## Exercise details
The lines from the one containing "Where should I" through the final line of the data below must be written out exactly, both included, and nothing more.

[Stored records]
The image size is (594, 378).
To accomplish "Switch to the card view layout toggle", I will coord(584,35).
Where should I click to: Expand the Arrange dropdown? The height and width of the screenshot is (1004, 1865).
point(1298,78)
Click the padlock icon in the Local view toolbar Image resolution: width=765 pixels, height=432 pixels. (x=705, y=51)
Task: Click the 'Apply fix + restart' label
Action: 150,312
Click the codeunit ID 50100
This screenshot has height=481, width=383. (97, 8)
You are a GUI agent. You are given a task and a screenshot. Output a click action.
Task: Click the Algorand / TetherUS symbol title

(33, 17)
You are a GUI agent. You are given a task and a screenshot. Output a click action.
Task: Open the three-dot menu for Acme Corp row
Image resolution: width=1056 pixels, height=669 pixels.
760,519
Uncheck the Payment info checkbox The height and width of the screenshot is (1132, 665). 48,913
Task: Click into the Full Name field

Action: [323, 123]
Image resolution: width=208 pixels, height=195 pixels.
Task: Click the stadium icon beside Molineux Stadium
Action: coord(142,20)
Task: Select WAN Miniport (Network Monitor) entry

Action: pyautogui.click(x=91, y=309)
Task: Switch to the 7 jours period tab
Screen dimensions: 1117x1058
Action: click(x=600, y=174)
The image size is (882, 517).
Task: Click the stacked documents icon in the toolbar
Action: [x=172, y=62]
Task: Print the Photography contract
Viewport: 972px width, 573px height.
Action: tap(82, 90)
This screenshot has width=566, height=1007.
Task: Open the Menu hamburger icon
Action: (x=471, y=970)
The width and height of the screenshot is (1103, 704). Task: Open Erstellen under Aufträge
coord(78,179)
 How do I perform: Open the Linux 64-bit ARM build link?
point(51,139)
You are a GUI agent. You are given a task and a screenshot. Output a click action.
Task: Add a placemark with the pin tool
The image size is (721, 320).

## Answer to this problem
Where should I click to: Expand the Arrange dropdown? The height and width of the screenshot is (1004, 1865).
point(1298,78)
Click the padlock icon in the Local view toolbar Image resolution: width=765 pixels, height=432 pixels. (x=705, y=51)
Task: Click the 'Apply fix + restart' label
Action: 150,312
Click the codeunit ID 50100
This screenshot has height=481, width=383. (97, 8)
You are a GUI agent. You are given a task and a screenshot. Output a click action.
Task: Click the Algorand / TetherUS symbol title

(33, 17)
You are a GUI agent. You are given a task and a screenshot. Output a click action.
Task: Open the three-dot menu for Acme Corp row
Image resolution: width=1056 pixels, height=669 pixels.
760,519
Uncheck the Payment info checkbox The height and width of the screenshot is (1132, 665). 48,913
Task: Click into the Full Name field

Action: [323, 123]
Image resolution: width=208 pixels, height=195 pixels.
Task: Click the stadium icon beside Molineux Stadium
Action: coord(142,20)
Task: Select WAN Miniport (Network Monitor) entry

Action: pyautogui.click(x=91, y=309)
Task: Switch to the 7 jours period tab
Screen dimensions: 1117x1058
Action: click(x=600, y=174)
The image size is (882, 517).
Task: Click the stacked documents icon in the toolbar
Action: [x=172, y=62]
Task: Print the Photography contract
Viewport: 972px width, 573px height.
Action: tap(82, 90)
This screenshot has width=566, height=1007.
Task: Open the Menu hamburger icon
Action: (x=471, y=970)
The width and height of the screenshot is (1103, 704). Task: Open Erstellen under Aufträge
coord(78,179)
 How do I perform: Open the Linux 64-bit ARM build link?
point(51,139)
You are a GUI agent. You are given a task and a screenshot. Output a click action.
Task: Add a placemark with the pin tool
The image size is (721, 320).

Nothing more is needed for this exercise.